__Exercise directions__
Please put the records below into a numbered list, one line per item, leaving out any blank lines.

Stored records:
* * * * *
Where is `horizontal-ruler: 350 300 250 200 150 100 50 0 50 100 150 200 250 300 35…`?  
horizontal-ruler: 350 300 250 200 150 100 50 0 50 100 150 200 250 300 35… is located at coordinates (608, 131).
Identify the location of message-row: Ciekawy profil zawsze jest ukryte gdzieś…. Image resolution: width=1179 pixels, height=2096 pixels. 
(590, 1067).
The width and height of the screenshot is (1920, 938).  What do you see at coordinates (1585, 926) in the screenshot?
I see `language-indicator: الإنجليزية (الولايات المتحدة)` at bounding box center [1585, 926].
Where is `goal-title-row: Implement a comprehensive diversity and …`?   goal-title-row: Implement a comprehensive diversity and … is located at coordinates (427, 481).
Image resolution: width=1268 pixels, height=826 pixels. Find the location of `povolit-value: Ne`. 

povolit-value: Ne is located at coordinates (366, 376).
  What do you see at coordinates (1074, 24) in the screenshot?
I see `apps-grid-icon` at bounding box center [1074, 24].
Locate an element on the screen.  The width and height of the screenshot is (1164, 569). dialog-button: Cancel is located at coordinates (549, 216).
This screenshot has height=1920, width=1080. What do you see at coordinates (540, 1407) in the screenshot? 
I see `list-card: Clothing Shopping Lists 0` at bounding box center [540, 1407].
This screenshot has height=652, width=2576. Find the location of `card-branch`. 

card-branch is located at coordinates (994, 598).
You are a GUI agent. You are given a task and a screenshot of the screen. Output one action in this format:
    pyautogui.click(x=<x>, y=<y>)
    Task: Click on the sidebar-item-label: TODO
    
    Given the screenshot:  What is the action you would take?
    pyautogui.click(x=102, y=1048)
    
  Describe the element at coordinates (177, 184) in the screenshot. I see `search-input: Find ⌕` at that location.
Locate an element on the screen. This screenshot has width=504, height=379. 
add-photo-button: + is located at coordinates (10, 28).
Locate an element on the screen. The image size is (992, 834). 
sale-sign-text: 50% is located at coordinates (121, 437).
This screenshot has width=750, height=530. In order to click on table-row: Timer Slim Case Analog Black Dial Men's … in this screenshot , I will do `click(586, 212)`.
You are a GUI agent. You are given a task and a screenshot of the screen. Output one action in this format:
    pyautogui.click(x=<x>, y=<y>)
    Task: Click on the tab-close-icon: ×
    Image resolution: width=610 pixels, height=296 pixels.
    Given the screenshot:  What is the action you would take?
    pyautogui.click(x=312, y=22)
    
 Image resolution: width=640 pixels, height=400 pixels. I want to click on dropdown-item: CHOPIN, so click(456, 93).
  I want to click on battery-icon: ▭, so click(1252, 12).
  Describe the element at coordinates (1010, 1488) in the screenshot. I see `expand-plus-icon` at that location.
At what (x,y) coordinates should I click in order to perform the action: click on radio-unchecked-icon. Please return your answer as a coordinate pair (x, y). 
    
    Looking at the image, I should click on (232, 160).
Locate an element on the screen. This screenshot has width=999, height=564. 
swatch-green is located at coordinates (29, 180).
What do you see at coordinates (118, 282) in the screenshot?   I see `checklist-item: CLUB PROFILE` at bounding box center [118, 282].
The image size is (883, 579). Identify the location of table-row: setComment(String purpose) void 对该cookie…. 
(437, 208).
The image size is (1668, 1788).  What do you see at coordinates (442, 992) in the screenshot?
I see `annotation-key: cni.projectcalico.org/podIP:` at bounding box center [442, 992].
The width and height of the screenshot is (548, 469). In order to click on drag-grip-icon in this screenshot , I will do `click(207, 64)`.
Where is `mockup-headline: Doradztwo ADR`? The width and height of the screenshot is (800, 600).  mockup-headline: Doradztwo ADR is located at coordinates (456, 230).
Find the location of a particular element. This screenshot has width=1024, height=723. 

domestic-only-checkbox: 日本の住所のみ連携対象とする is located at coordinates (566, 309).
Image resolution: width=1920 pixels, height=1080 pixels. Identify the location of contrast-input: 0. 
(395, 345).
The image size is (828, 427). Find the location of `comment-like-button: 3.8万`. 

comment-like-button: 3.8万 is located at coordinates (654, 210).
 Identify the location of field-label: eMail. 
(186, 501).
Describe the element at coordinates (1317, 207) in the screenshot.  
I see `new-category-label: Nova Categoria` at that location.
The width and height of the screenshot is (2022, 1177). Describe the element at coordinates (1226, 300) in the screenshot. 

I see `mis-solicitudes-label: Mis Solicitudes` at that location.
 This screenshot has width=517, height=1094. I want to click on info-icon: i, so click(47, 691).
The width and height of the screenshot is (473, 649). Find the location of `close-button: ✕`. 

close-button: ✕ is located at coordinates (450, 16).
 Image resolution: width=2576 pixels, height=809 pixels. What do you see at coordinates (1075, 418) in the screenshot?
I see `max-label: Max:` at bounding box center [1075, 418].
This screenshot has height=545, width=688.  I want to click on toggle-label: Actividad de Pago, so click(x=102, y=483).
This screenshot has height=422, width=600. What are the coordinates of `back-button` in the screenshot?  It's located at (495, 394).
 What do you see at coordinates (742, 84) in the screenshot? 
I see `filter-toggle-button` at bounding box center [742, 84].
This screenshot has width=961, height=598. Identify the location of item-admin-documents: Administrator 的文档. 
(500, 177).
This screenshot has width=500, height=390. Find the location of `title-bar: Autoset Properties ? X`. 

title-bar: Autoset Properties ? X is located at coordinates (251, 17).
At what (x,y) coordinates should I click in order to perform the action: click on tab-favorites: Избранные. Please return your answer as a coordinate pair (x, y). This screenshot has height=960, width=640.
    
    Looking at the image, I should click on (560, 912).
* * * * *
__Solved problem__
1. Where is `horizontal-ruler: 350 300 250 200 150 100 50 0 50 100 150 200 250 300 35…`?  
2. horizontal-ruler: 350 300 250 200 150 100 50 0 50 100 150 200 250 300 35… is located at coordinates (608, 131).
3. Identify the location of message-row: Ciekawy profil zawsze jest ukryte gdzieś…. Image resolution: width=1179 pixels, height=2096 pixels. 
4. (590, 1067).
5. The width and height of the screenshot is (1920, 938).  What do you see at coordinates (1585, 926) in the screenshot?
6. I see `language-indicator: الإنجليزية (الولايات المتحدة)` at bounding box center [1585, 926].
7. Where is `goal-title-row: Implement a comprehensive diversity and …`?   goal-title-row: Implement a comprehensive diversity and … is located at coordinates (427, 481).
8. Image resolution: width=1268 pixels, height=826 pixels. Find the location of `povolit-value: Ne`. 
9. povolit-value: Ne is located at coordinates (366, 376).
10.   What do you see at coordinates (1074, 24) in the screenshot?
11. I see `apps-grid-icon` at bounding box center [1074, 24].
12. Locate an element on the screen.  The width and height of the screenshot is (1164, 569). dialog-button: Cancel is located at coordinates (549, 216).
13. This screenshot has height=1920, width=1080. What do you see at coordinates (540, 1407) in the screenshot? 
14. I see `list-card: Clothing Shopping Lists 0` at bounding box center [540, 1407].
15. This screenshot has height=652, width=2576. Find the location of `card-branch`. 
16. card-branch is located at coordinates (994, 598).
17. You are a GUI agent. You are given a task and a screenshot of the screen. Output one action in this format:
18.     pyautogui.click(x=<x>, y=<y>)
19.     Task: Click on the sidebar-item-label: TODO
20.     Given the screenshot:  What is the action you would take?
21.     pyautogui.click(x=102, y=1048)
22.   Describe the element at coordinates (177, 184) in the screenshot. I see `search-input: Find ⌕` at that location.
23. Locate an element on the screen. This screenshot has width=504, height=379. 
24. add-photo-button: + is located at coordinates (10, 28).
25. Locate an element on the screen. The image size is (992, 834). 
26. sale-sign-text: 50% is located at coordinates (121, 437).
27. This screenshot has width=750, height=530. In order to click on table-row: Timer Slim Case Analog Black Dial Men's … in this screenshot , I will do `click(586, 212)`.
28. You are a GUI agent. You are given a task and a screenshot of the screen. Output one action in this format:
29.     pyautogui.click(x=<x>, y=<y>)
30.     Task: Click on the tab-close-icon: ×
31.     Image resolution: width=610 pixels, height=296 pixels.
32.     Given the screenshot:  What is the action you would take?
33.     pyautogui.click(x=312, y=22)
34.  Image resolution: width=640 pixels, height=400 pixels. I want to click on dropdown-item: CHOPIN, so click(456, 93).
35.   I want to click on battery-icon: ▭, so click(1252, 12).
36.   Describe the element at coordinates (1010, 1488) in the screenshot. I see `expand-plus-icon` at that location.
37. At what (x,y) coordinates should I click in order to perform the action: click on radio-unchecked-icon. Please return your answer as a coordinate pair (x, y). 
38.     Looking at the image, I should click on (232, 160).
39. Locate an element on the screen. This screenshot has width=999, height=564. 
40. swatch-green is located at coordinates (29, 180).
41. What do you see at coordinates (118, 282) in the screenshot?   I see `checklist-item: CLUB PROFILE` at bounding box center [118, 282].
42. The image size is (883, 579). Identify the location of table-row: setComment(String purpose) void 对该cookie…. 
43. (437, 208).
44. The image size is (1668, 1788).  What do you see at coordinates (442, 992) in the screenshot?
45. I see `annotation-key: cni.projectcalico.org/podIP:` at bounding box center [442, 992].
46. The width and height of the screenshot is (548, 469). In order to click on drag-grip-icon in this screenshot , I will do `click(207, 64)`.
47. Where is `mockup-headline: Doradztwo ADR`? The width and height of the screenshot is (800, 600).  mockup-headline: Doradztwo ADR is located at coordinates (456, 230).
48. Find the location of a particular element. This screenshot has width=1024, height=723. 
49. domestic-only-checkbox: 日本の住所のみ連携対象とする is located at coordinates (566, 309).
50. Image resolution: width=1920 pixels, height=1080 pixels. Identify the location of contrast-input: 0. 
51. (395, 345).
52. The image size is (828, 427). Find the location of `comment-like-button: 3.8万`. 
53. comment-like-button: 3.8万 is located at coordinates (654, 210).
54.  Identify the location of field-label: eMail. 
55. (186, 501).
56. Describe the element at coordinates (1317, 207) in the screenshot.  
57. I see `new-category-label: Nova Categoria` at that location.
58. The width and height of the screenshot is (2022, 1177). Describe the element at coordinates (1226, 300) in the screenshot. 
59. I see `mis-solicitudes-label: Mis Solicitudes` at that location.
60.  This screenshot has width=517, height=1094. I want to click on info-icon: i, so click(47, 691).
61. The width and height of the screenshot is (473, 649). Find the location of `close-button: ✕`. 
62. close-button: ✕ is located at coordinates (450, 16).
63.  Image resolution: width=2576 pixels, height=809 pixels. What do you see at coordinates (1075, 418) in the screenshot?
64. I see `max-label: Max:` at bounding box center [1075, 418].
65. This screenshot has height=545, width=688.  I want to click on toggle-label: Actividad de Pago, so click(x=102, y=483).
66. This screenshot has height=422, width=600. What are the coordinates of `back-button` in the screenshot?  It's located at (495, 394).
67.  What do you see at coordinates (742, 84) in the screenshot? 
68. I see `filter-toggle-button` at bounding box center [742, 84].
69. This screenshot has width=961, height=598. Identify the location of item-admin-documents: Administrator 的文档. 
70. (500, 177).
71. This screenshot has width=500, height=390. Find the location of `title-bar: Autoset Properties ? X`. 
72. title-bar: Autoset Properties ? X is located at coordinates (251, 17).
73. At what (x,y) coordinates should I click in order to perform the action: click on tab-favorites: Избранные. Please return your answer as a coordinate pair (x, y). This screenshot has height=960, width=640.
74.     Looking at the image, I should click on (560, 912).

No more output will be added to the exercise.